If your application doesn’t correctly escape this string, you will see an alert and know that something isn’t right. Wherever your application handles user-supplied URLs, enter the following javascript code: alert(0) or data:text/html,<script>alert(0)</script>. All of these can help identify stored XSS bugs.
Automated Application Testing
Standard security testing techniques and tools can be utilized to test and detect XSS vulnerabilities in web applications. Some of the popular testing techniques that can be used include:
- Static Application Security Testing (SAST): SAST is used to secure applications by reviewing the source code to identify vulnerabilities or evidence of known insecure practices when it’s not running. A significant benefit of static code analysis is you don’t need to wait until the application is deployed in a staging environment with test data. Instead, you can just test the code. This gives the inspection for vulnerabilities 100% code coverage and makes finding vulnerabilities faster and cheaper. SAST tools employ a white-box testing strategy that scans the source code of applications and their components to identify potential security flaws.

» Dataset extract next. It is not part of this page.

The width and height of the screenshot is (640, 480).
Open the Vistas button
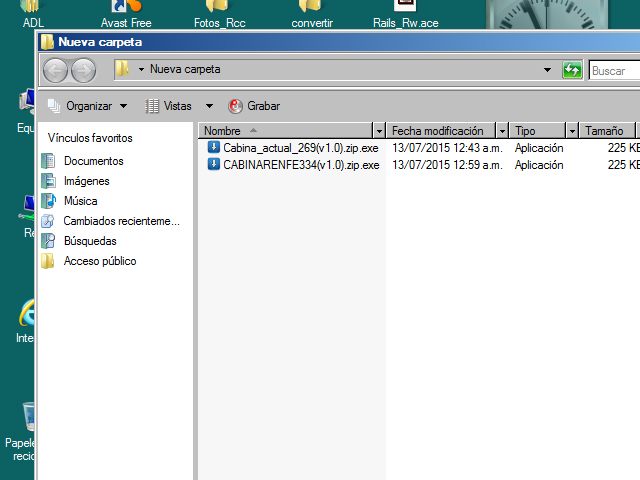[168, 106]
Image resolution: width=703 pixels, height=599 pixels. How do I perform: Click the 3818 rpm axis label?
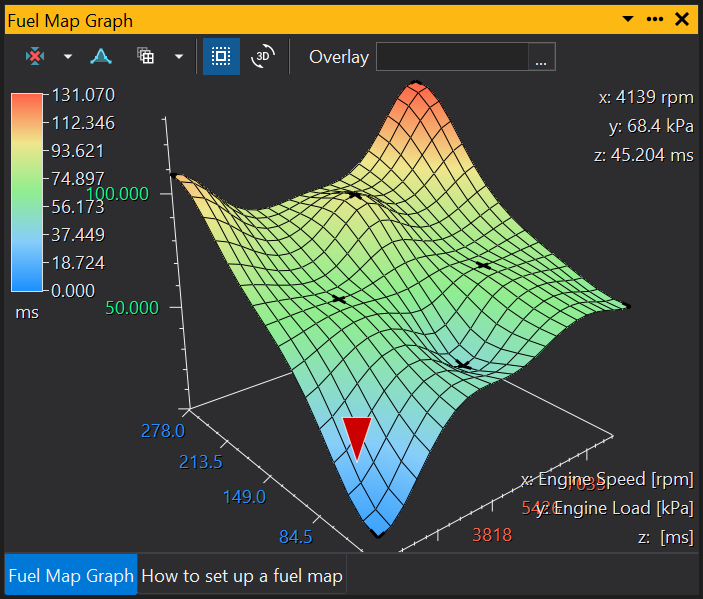491,535
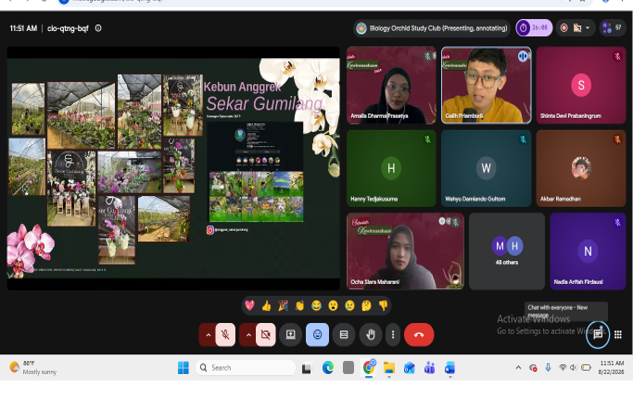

- Dynamic Application Security Testing (DAST): DAST tools communicate with applications to identify potential security vulnerabilities through the front-end. DAST tools do not have access to source codes; instead, they perform attacks using the black-box strategy to detect vulnerabilities. With dynamic analysis, security checks are performed while running or executing the code or application under review. A technique known as fuzzing is used in dynamic tests to submit random, malformed data as inputs to the application to determine if it will uncover XSS flaws.
- Interactive Application Security Testing (IAST): IAST combines the best of SAST and DAST. It analyzes code for XSS and other security vulnerabilities while the app is run by any activity interacting with the application functionality.

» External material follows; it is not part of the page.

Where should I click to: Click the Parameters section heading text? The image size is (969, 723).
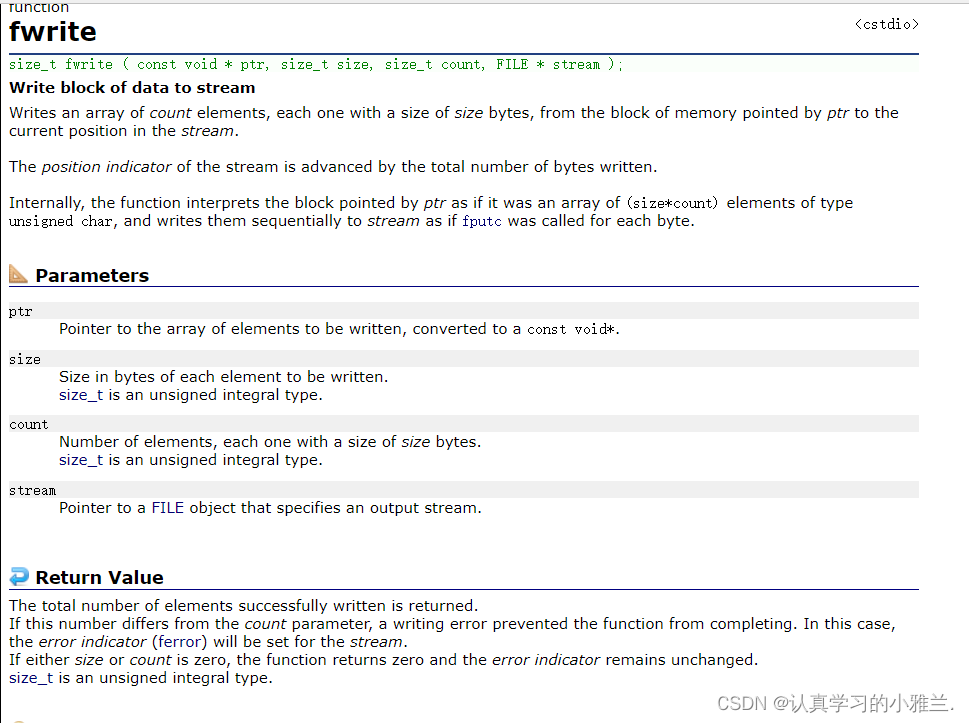point(92,276)
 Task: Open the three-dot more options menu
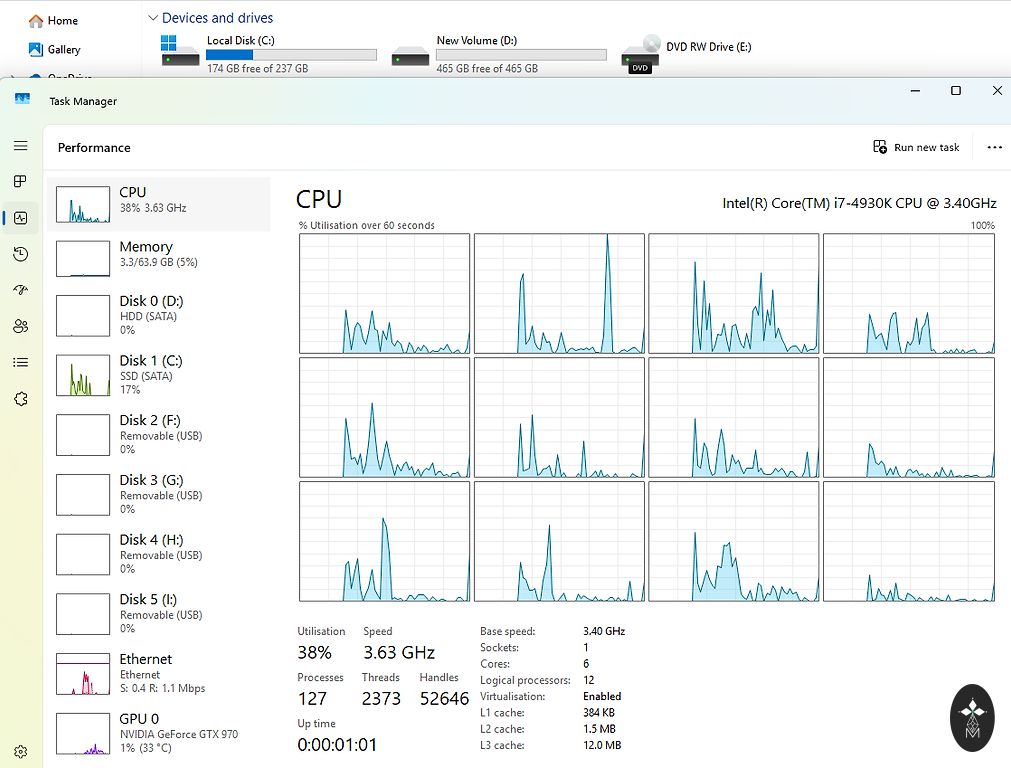coord(993,147)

With the techniques described above, you can quickly test and detect XSS vulnerabilities in your web applications. Web vulnerability scanners such as Netsparker, Acunetix, Veracode, Checkmarx, and others are powerful tools that can crawl your entire website or application and automatically checks for XSS and other security flaws. While they are often not optimized for your particular application, they allow you to quickly and easily find the more obvious vulnerabilities. In addition, they implement most of the web application testing techniques discussed above and will enable you to apply those techniques to scan your web application for vulnerabilities. It will then generate a report on the vulnerabilities found and attempt to fix them automatically. Both Netsparker and Acunetix offer free demos.
What You Can Do to Prevent XSS
This section provides some recommendations on how you can minimize XSS vulnerabilities. They are by no means exhaustive; however, they should be a good starting point to secure applications. Nothing is foolproof. Technology is changing very rapidly, and attacks are getting more sophisticated. What works today may not fully work tomorrow. But by understanding the basics, you can be prepared to prevent future attack techniques as they evolve. Here are some of the things you can do to prevent XSS.

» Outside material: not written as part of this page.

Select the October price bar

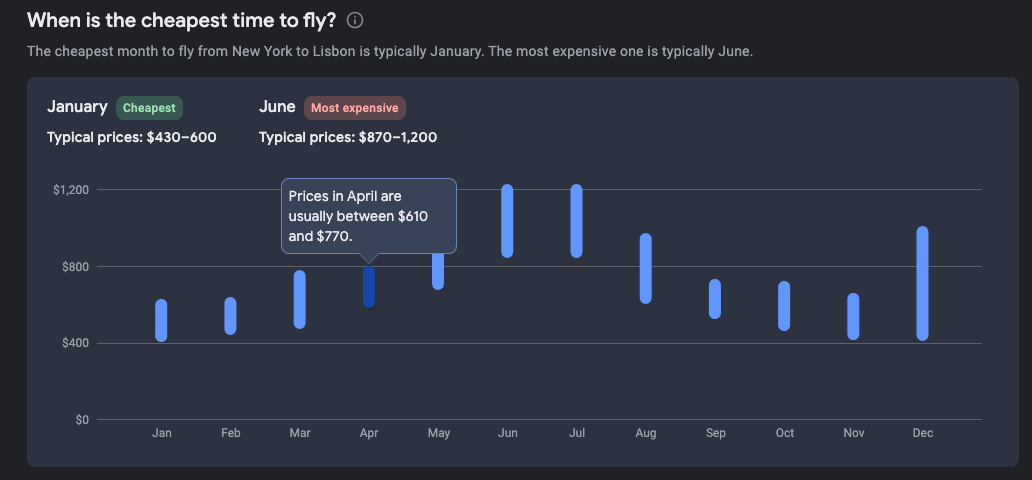(784, 306)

Use secure coding practices: As with most injection vulnerabilities, the key to securing your web application and preventing XSS attacks is to adhere to ensure coding practices. A user input scenario to be mindful of in your applications is when your application accepts input from users and uses that input to create output for other users. This is where the golden rules of user input come to play. The first golden rule of user input states that all information is suspicious until proven otherwise. The second golden rule of user input says that data must be filtered as it crosses the boundary between untrusted and trusted domains. The moment you neglect these rules, you open the door for XSS and other injection attacks. OWASP provides a technology-agnostic document that defines a set of general software security coding practices in a checklist format that can be integrated into your software development lifecycle. Implementation of these practices will mitigate most common application vulnerabilities, including XSS.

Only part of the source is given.